* SOURCE EXCERPT:
-- start --

I leave for 5 rhythms and Qigong feeling very new agey indeed, in an Oriental sort of fashion.
Autumnal smell of wood smoke as I go outside. Findhorn in my head. Everything reminding me of it. Pumpkins to wood smoke.
I can't bear it some days.
That's when a gal needs 5 rhythms.
On the unbearable days.
Dance it out.
Like an American Indian warrior, circling the bonfire, reeling and spinning, building the chi, drawing it scattering it, not letting it catch you, like a human Catherine wheel of energy.
On with the beat.
Count me in.
The music is fabulous, he plays a lot in chaos and in the spin of it, Kali came to me. My heart full of beat, my body full of rhythm, my feet on air, my head full of words - and I know I'm going to forget them by the time I get home, but it doesn't matter. In this spiritual practice as I sweat my prayers, my head is full of hymns tonight.
My hymn.
Wherever he is.
Bring it on.
Fear - welcome, come right on in
Dance with me.
You keep me smart
You keep me awake.
Pull up a dragon why don't you.

-- end --

* INFORMATION SHOWN:

-- start --

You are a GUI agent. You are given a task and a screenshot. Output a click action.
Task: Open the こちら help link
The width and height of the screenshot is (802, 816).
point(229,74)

-- end --

* WRITTEN PROBLEM 1:
In the 5 rhythms passage, which body parts does the sentence beginning "My heart full of beat" name, and what is each one full of or on?
* WRITTEN PROBLEM 2:
Reproduce the 5 rhythms passage from "Dance it out." to "Wherever he is.".
* WRITTEN PROBLEM 3:
Can you carry on the 5 rhythms passage after its final line?

* TASK RESULT 1:
heart: beat
body: rhythm
feet: air
head: words

* TASK RESULT 2:
Dance it out.
Like an American Indian warrior, circling the bonfire, reeling and spinning, building the chi, drawing it scattering it, not letting it catch you, like a human Catherine wheel of energy.
On with the beat.
Count me in.
The music is fabulous, he plays a lot in chaos and in the spin of it, Kali came to me. My heart full of beat, my body full of rhythm, my feet on air, my head full of words - and I know I'm going to forget them by the time I get home, but it doesn't matter. In this spiritual practice as I sweat my prayers, my head is full of hymns tonight.
My hymn.
Wherever he is.

* TASK RESULT 3:
I could do with one to slay
Being a warrior and all.
Fibroid, welcome.
Wish you had a more poetic name.
Will call you 'flower'.
As much part of me as my eyes or my nose or my monkey mind
Which I also love, at it's simeon best.
Stops me being content to eat ready meals and have Corrie as my only conversation.
As if it was real.
Welcome flower.
Enjoy being me while it lasts.
Coz you won't get to be this fabulous again.
Symbol of my past blocks.
All to be taken away.
One November morning.
In the peak of the dance I'm in bliss, I'm so happy I could fly, the spirit is so in me and all around me so I ask Her, 'Go on. Send me a tactile caring man who'll love me for me, who I'll love for him. Go on.'
There is nothing like 5 rhythms. Even sex.
No really.
Nothing like it.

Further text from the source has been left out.